Work required: Swap "logo icon" for "logo image" and give the listing again, starting at the line that has "Click the Fragplace logo icon" and ending after the line that has "click(x=931, y=717)", with everything else unchanged. Leave out the pictures.

start Stored rows

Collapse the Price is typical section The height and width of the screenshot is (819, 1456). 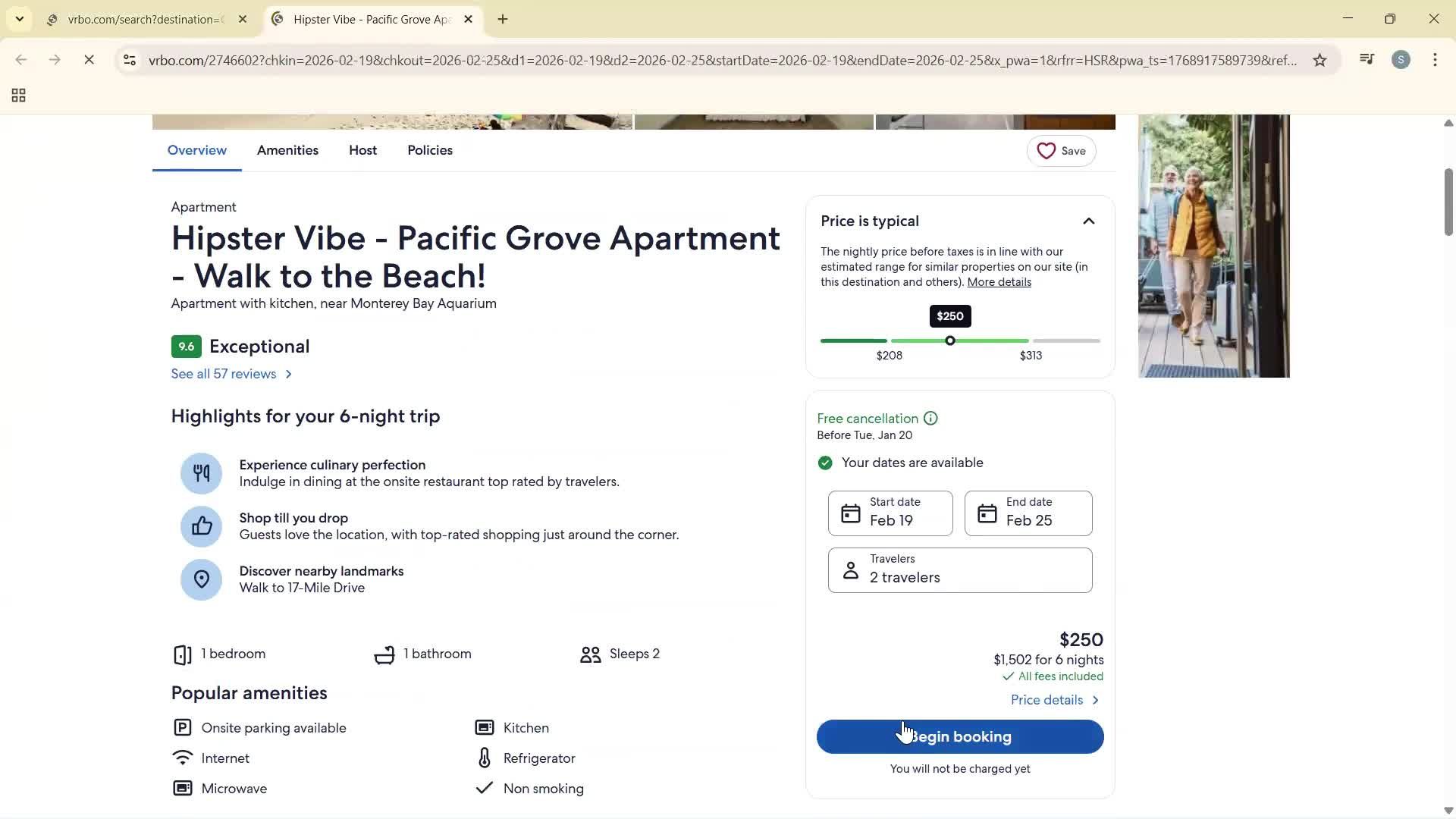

end Stored rows
start Stored rows

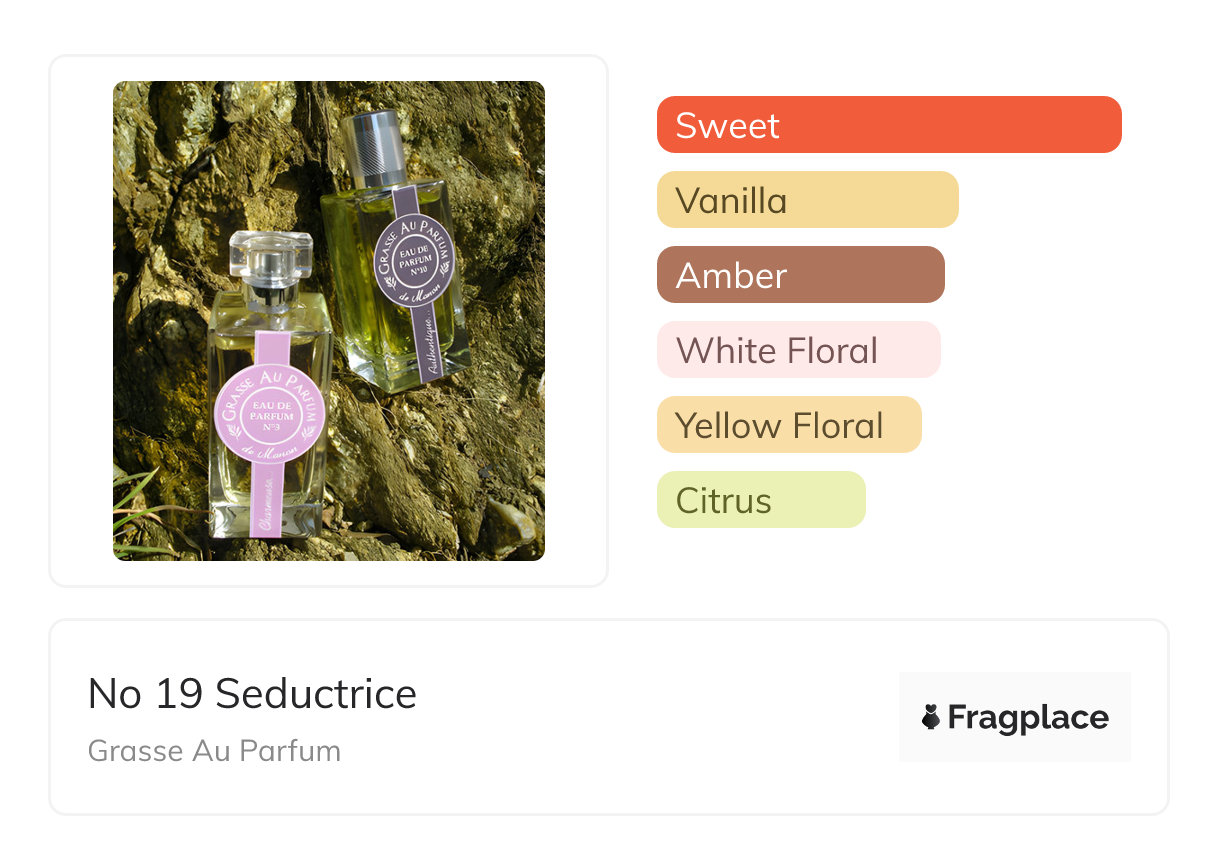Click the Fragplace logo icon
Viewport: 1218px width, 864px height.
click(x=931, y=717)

end Stored rows
start Stored rows

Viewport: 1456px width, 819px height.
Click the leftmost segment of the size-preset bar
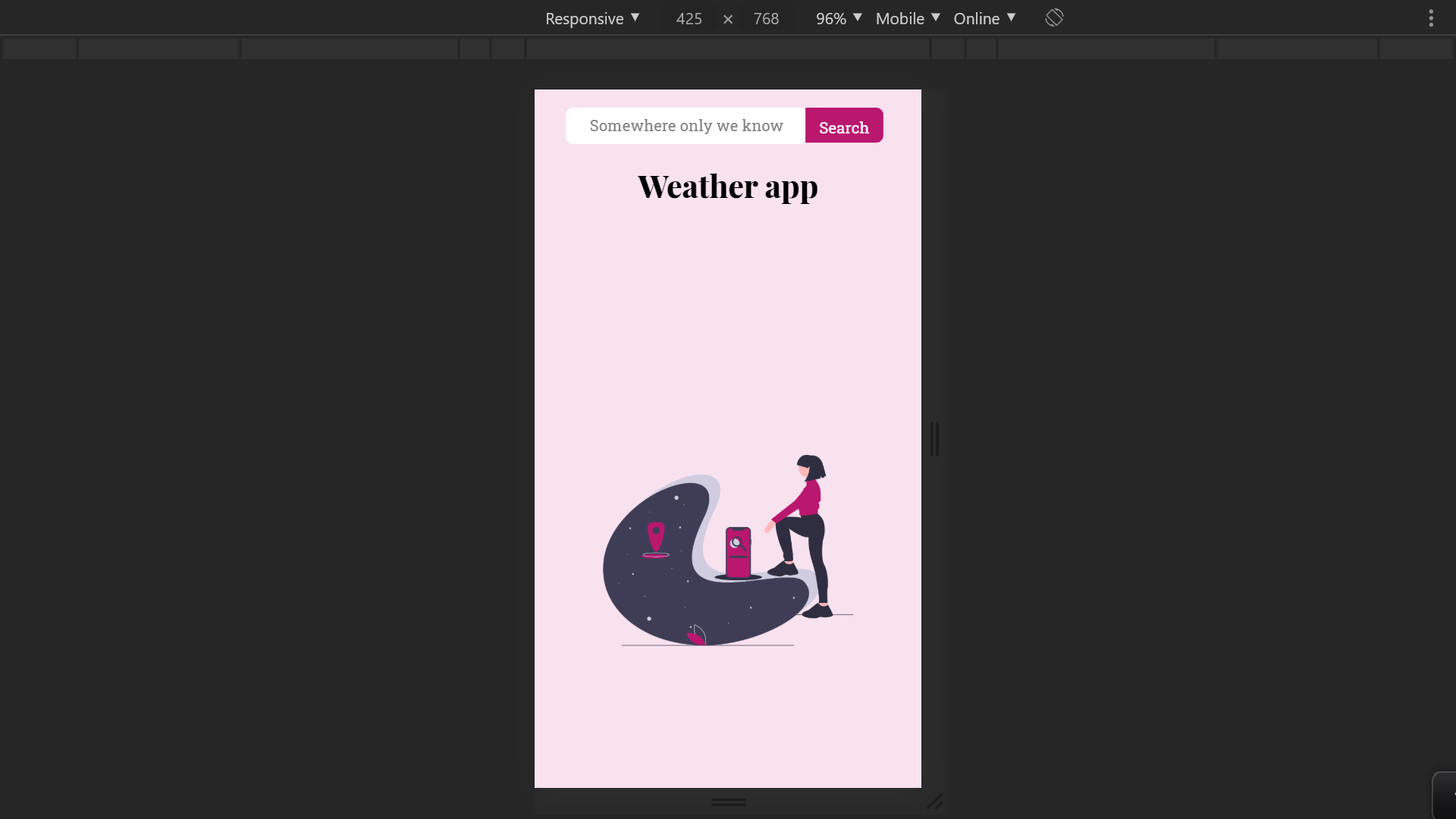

end Stored rows

Response to the exercise:
Click the Fragplace logo image
Viewport: 1218px width, 864px height.
click(x=931, y=717)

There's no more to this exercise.